Not sure of the relevance of this question. It appears to be evasion and diversion from the key point being made.
Do you agree that a choice made at gun-point is not actually a free choice at all? Can we at least establish that first?
At gun point, the choice is to live by complying or to face death. A person could go either way.
Many martyrs were happy to die for the faith. A recent example happened in India where several men agreed to be killed for their faith in Christ and their families celebrated their decision. I'll try to find the link, if it matters.

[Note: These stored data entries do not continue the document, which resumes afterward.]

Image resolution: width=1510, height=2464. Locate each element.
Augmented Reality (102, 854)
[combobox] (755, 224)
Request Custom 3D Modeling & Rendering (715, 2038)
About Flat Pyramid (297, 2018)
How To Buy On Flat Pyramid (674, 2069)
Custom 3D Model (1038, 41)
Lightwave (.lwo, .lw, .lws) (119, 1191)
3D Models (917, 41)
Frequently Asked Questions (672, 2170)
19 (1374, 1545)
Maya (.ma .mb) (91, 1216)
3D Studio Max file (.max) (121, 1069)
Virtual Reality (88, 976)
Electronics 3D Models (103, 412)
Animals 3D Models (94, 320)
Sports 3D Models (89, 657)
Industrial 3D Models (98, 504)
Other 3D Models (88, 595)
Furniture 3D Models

If we speak of omnibenevolence then we have to agree that God in his nature is ultimately and totally good. and if we take this premise to be true, are we saying he is doing bad when he judges us for our free choices and actions done in the body? If he could blame original sin, then we would be off the hook and would not need a savior. The temple sacrifices could remove guilt for the wrong things we knew we did. But because we sin willingly, this is why we needed a savior: because the nature could not be changed by temporary offerings in the physical.

So the spiritual offering was that Jesus gave up his body, mind and spirit to atone for our free will to sin. And in believing that we are given a new nature that is not compelled to sin, giving us a choice to go with the new nature or not.

Before salvation: I can choose to do good or bad, but I am compelled to do wrong out of my nature.
After salvation: I can choose to do good or bad, but I am compelled to do good out of my new nature. this is the grace that saves us.